### What you have to do
Reproduce each of the following records verbatim, line for line.

>> Start

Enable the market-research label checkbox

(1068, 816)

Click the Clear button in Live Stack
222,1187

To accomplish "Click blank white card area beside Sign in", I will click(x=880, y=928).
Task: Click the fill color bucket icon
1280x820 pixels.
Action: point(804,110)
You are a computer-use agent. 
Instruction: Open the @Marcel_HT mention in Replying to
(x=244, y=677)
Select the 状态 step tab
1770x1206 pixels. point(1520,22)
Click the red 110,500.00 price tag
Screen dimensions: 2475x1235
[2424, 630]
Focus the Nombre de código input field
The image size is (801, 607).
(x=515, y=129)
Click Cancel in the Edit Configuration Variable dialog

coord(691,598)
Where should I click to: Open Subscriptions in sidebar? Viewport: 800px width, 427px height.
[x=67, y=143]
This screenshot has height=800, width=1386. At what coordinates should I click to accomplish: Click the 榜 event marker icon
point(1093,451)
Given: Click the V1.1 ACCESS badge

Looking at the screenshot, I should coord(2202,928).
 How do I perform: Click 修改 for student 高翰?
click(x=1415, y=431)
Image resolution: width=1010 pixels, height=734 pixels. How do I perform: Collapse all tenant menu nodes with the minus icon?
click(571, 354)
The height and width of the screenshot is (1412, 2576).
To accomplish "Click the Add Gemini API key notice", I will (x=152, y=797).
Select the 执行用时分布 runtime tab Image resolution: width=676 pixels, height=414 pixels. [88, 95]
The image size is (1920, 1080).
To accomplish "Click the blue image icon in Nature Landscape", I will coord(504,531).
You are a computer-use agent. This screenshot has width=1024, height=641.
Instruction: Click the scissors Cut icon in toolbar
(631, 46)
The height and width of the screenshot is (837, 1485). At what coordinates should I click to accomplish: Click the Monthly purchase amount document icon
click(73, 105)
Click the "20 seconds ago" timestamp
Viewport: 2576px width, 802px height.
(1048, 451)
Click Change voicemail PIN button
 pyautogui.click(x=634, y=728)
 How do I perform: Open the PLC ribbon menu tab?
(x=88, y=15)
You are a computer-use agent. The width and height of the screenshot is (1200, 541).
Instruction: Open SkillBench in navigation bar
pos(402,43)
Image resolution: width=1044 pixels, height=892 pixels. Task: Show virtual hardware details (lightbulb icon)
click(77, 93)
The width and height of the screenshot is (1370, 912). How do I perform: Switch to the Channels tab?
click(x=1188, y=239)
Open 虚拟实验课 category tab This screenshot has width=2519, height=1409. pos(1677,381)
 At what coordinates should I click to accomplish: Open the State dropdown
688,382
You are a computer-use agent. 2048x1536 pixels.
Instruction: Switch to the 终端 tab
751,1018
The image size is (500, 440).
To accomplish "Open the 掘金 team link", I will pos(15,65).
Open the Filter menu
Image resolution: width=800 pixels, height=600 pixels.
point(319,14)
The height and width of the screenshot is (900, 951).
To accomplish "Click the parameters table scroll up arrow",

>> End

### Result
Enable the market-research label checkbox

(1068, 816)

Click the Clear button in Live Stack
222,1187

To accomplish "Click blank white card area beside Sign in", I will click(x=880, y=928).
Task: Click the fill color bucket icon
1280x820 pixels.
Action: point(804,110)
You are a computer-use agent. 
Instruction: Open the @Marcel_HT mention in Replying to
(x=244, y=677)
Select the 状态 step tab
1770x1206 pixels. point(1520,22)
Click the red 110,500.00 price tag
Screen dimensions: 2475x1235
[2424, 630]
Focus the Nombre de código input field
The image size is (801, 607).
(x=515, y=129)
Click Cancel in the Edit Configuration Variable dialog

coord(691,598)
Where should I click to: Open Subscriptions in sidebar? Viewport: 800px width, 427px height.
[x=67, y=143]
This screenshot has height=800, width=1386. At what coordinates should I click to accomplish: Click the 榜 event marker icon
point(1093,451)
Given: Click the V1.1 ACCESS badge

Looking at the screenshot, I should coord(2202,928).
 How do I perform: Click 修改 for student 高翰?
click(x=1415, y=431)
Image resolution: width=1010 pixels, height=734 pixels. How do I perform: Collapse all tenant menu nodes with the minus icon?
click(571, 354)
The height and width of the screenshot is (1412, 2576).
To accomplish "Click the Add Gemini API key notice", I will (x=152, y=797).
Select the 执行用时分布 runtime tab Image resolution: width=676 pixels, height=414 pixels. [88, 95]
The image size is (1920, 1080).
To accomplish "Click the blue image icon in Nature Landscape", I will coord(504,531).
You are a computer-use agent. This screenshot has width=1024, height=641.
Instruction: Click the scissors Cut icon in toolbar
(631, 46)
The height and width of the screenshot is (837, 1485). At what coordinates should I click to accomplish: Click the Monthly purchase amount document icon
click(73, 105)
Click the "20 seconds ago" timestamp
Viewport: 2576px width, 802px height.
(1048, 451)
Click Change voicemail PIN button
 pyautogui.click(x=634, y=728)
 How do I perform: Open the PLC ribbon menu tab?
(x=88, y=15)
You are a computer-use agent. The width and height of the screenshot is (1200, 541).
Instruction: Open SkillBench in navigation bar
pos(402,43)
Image resolution: width=1044 pixels, height=892 pixels. Task: Show virtual hardware details (lightbulb icon)
click(77, 93)
The width and height of the screenshot is (1370, 912). How do I perform: Switch to the Channels tab?
click(x=1188, y=239)
Open 虚拟实验课 category tab This screenshot has width=2519, height=1409. pos(1677,381)
 At what coordinates should I click to accomplish: Open the State dropdown
688,382
You are a computer-use agent. 2048x1536 pixels.
Instruction: Switch to the 终端 tab
751,1018
The image size is (500, 440).
To accomplish "Open the 掘金 team link", I will pos(15,65).
Open the Filter menu
Image resolution: width=800 pixels, height=600 pixels.
point(319,14)
The height and width of the screenshot is (900, 951).
To accomplish "Click the parameters table scroll up arrow",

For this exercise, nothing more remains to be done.